Could you give again exactly, and only, the lines from the one holding "Task: Click the 下一步 next button" through the end of the data, both ends included, with pictures left out?
··· Records provided ···
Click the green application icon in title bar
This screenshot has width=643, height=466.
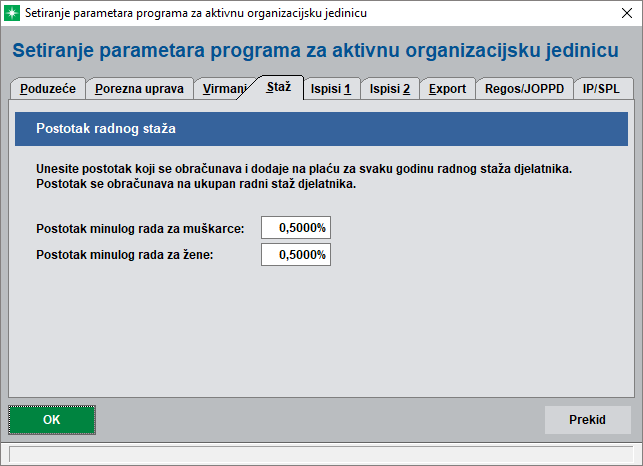click(14, 13)
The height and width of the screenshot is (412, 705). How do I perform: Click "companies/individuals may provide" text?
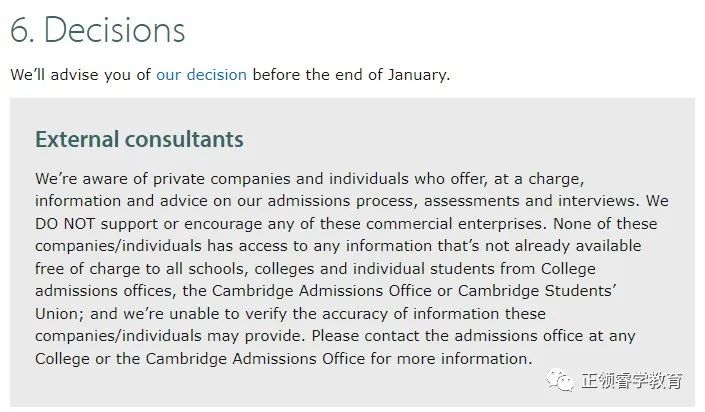click(x=169, y=336)
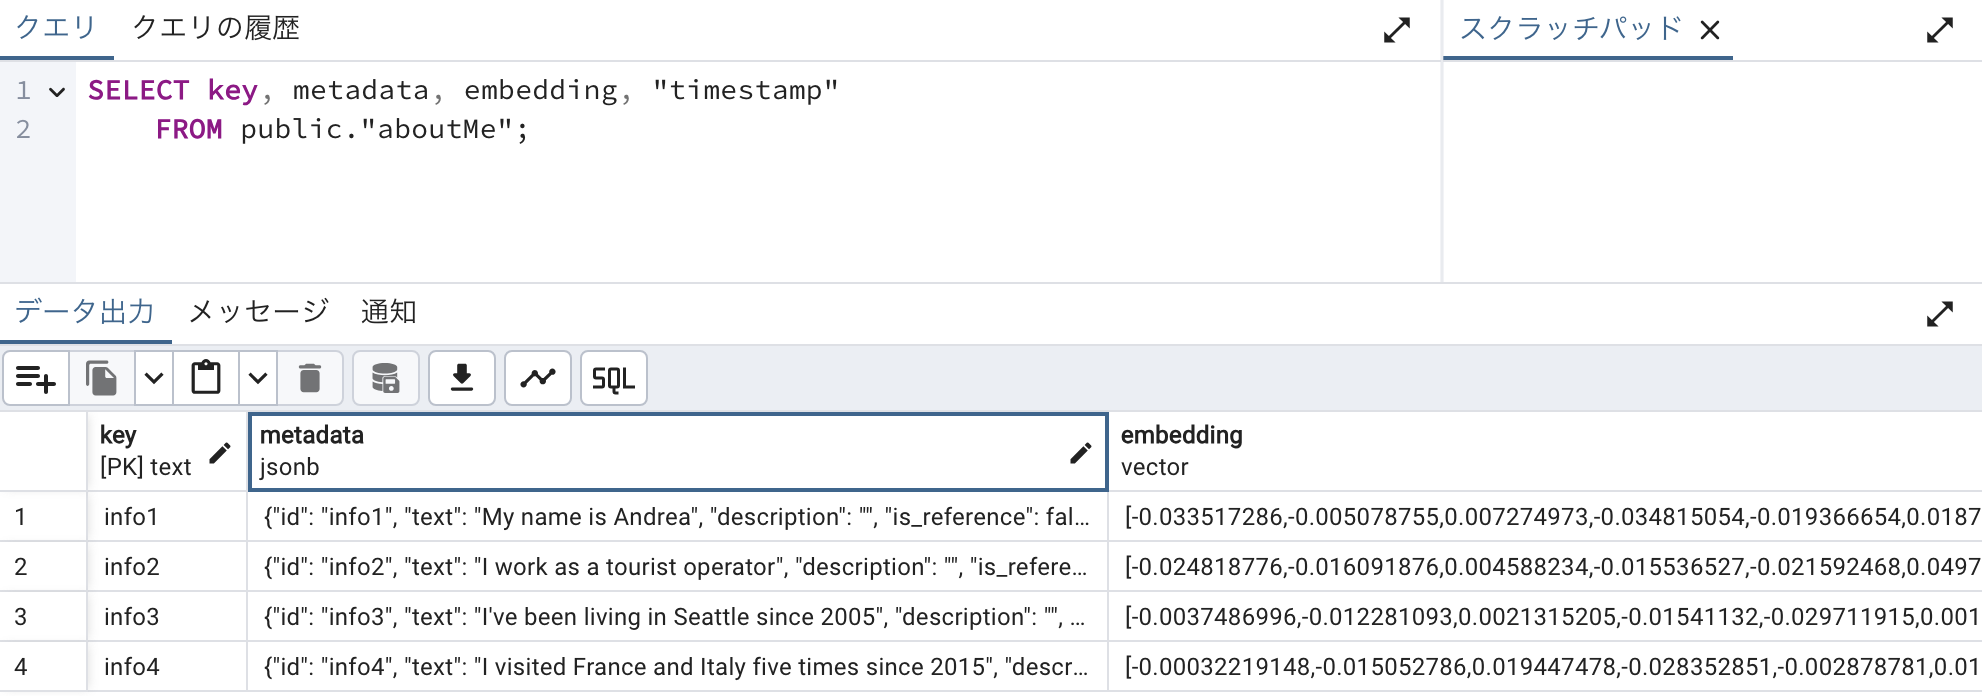This screenshot has width=1982, height=696.
Task: Open the graph visualiser
Action: coord(537,378)
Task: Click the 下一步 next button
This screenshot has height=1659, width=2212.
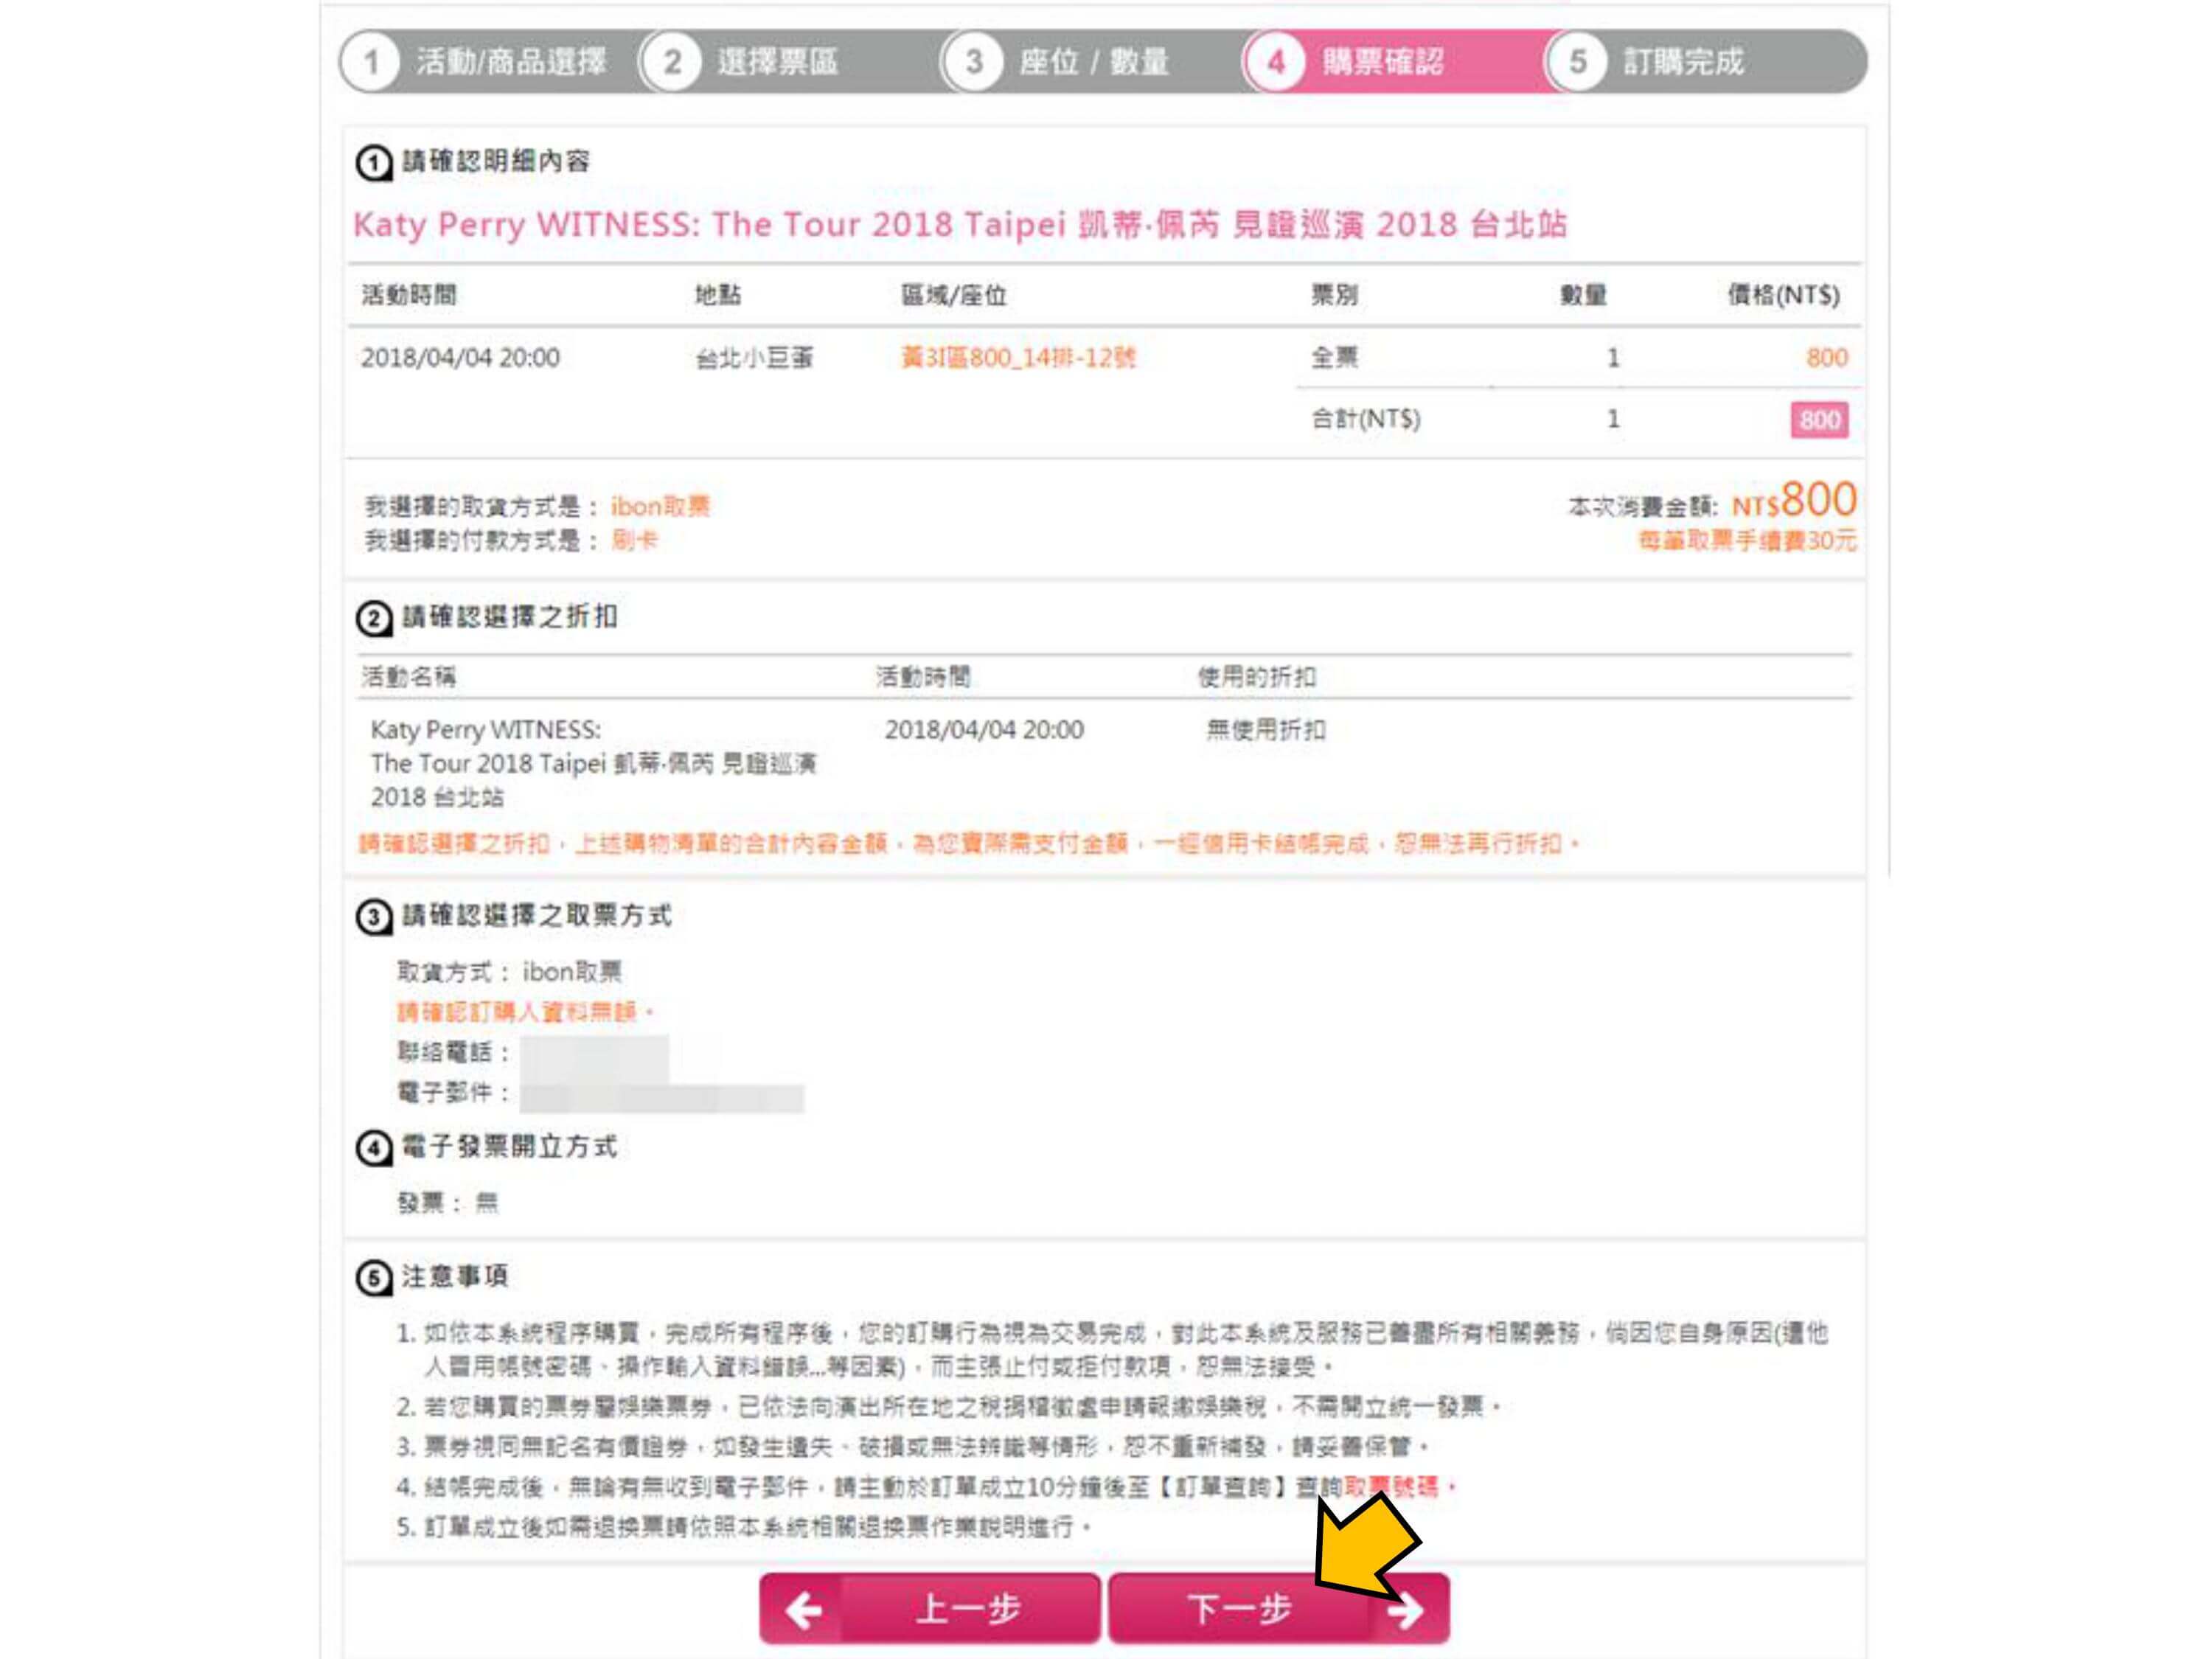Action: [1279, 1608]
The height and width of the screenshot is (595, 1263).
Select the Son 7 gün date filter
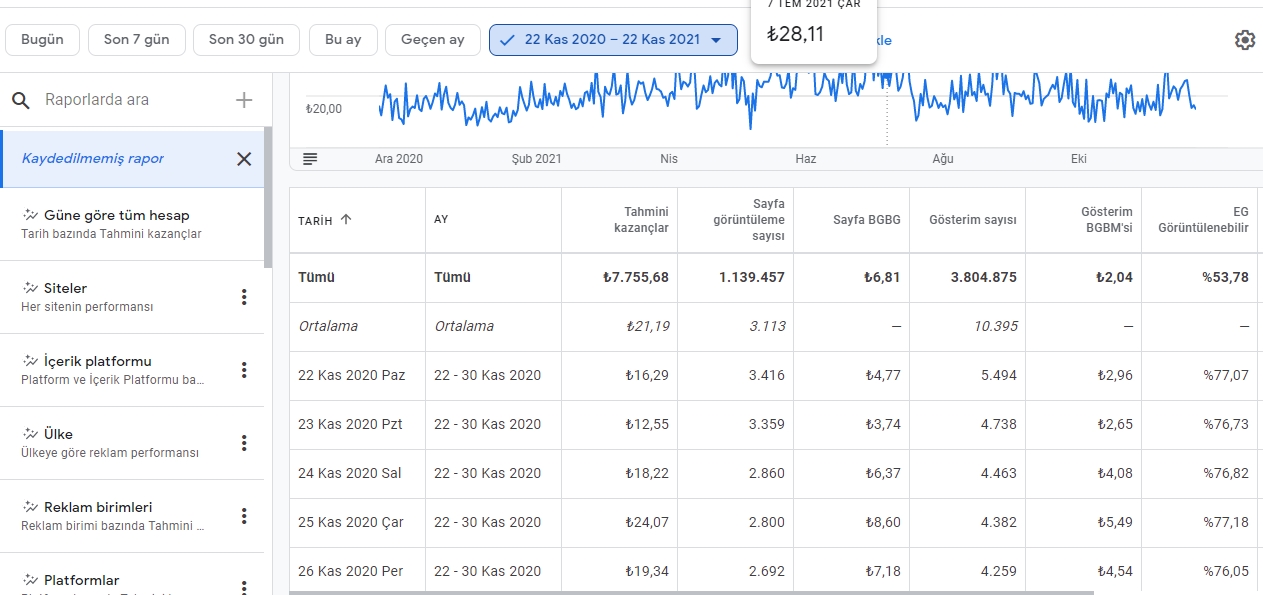coord(136,40)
···
> Exercise output:
Task: Click the 下一步 next button
This screenshot has height=1659, width=2212.
Action: [1279, 1608]
The height and width of the screenshot is (595, 1263).
Select the Son 7 gün date filter
coord(136,40)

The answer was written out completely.